As Mr. Reagan's second presidential year opens, he is in some political trouble. Under ''supply-side economics,'' the administration offered a three-year income tax cut, (originally proposed at 10 percent a year but modified to around 25 percent over all three years) and the expectation was that Wall Street would take off. Congress made the deepest cut in income taxes of modern times accompanied by cuts in benefits in other areas. This was also accompanied by simplification in federal regulations, and the largest military spending bill in history - $208.7 billion in 1982. The Democratic-dominated House joined in this program.

But stock and bond markets did not respond as expected. After hesitating for a period, values sank. Investors may have been frightened by the cost of the big arms expenditure. Budget Director David A. Stockman confided to the Atlantic Monthly that the administration faced big deficits. A series of leaks in Washington have confirmed the prospect of continuing deficits, with $100 billion often cited as a possibility.

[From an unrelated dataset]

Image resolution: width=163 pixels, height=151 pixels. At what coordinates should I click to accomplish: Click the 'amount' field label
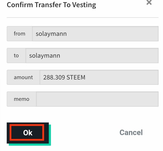point(23,77)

President Reagan's definition of ''new federalism'' consists of turning some of the functions of the central government in Washington back to individual states. For years, Mr. Reagan has been denouncing ''bureaucrats,'' and the image has been projected of an impersonal monster in Washington which gobbles up state taxes. Mr. Reagan ardently believes in the metaphor and seeks a redistribution of benefits, burdens, and responsibility.

Many cities and states, however, find they will give up as much by accepting responsibilities at this point, as they will gain by a return of the tax revenues. Many localities are hard hit by recession, which is increasing welfare expenditures. Mr. Reagan promised in the 1980 campaign that he would balance off local costs by turning back tax sources. Partly this would be done by ''block grants'' - lump sums sent to the states from Washington for them to allocate locally. Cities and states are closer to the people, it was argued, and could make the more efficient distribution.

In operation, federal distributions were reduced in nearly all cases and protests have arisen. The procedure is still experimental but involves major shifts. Last summer Congress cut $35 billion from budget expenditures, including estimate, federal support for state governments in 1982 will be 26 percent less than in 1981, and 37 percent less than in 1980.

Outcries have come from some communities and states just as Mr. Reagan was having fiscal troubles in other directions, indicated by his last-minute budget compromises. Gov. Richard A. Snelling (R) of Vermont, chairman of the National Governors Association, called the combined blows of recession and loss of federal revenue ''an economic Bay of Pigs.''

The fate of the new federalism is uncertain. It attempts to change a 50-year old trend. Rich and poor states make it more difficult - the former having large populations or minerals or similar resources from which they can get revenues. President Reagan was asked last November in an interview how he proposed to deal with poor states, and he responded that individual citizens have a right to ''vote with their feet'' by moving. The dispute reaches down into the basic question of how far government should go in equalizing conditions.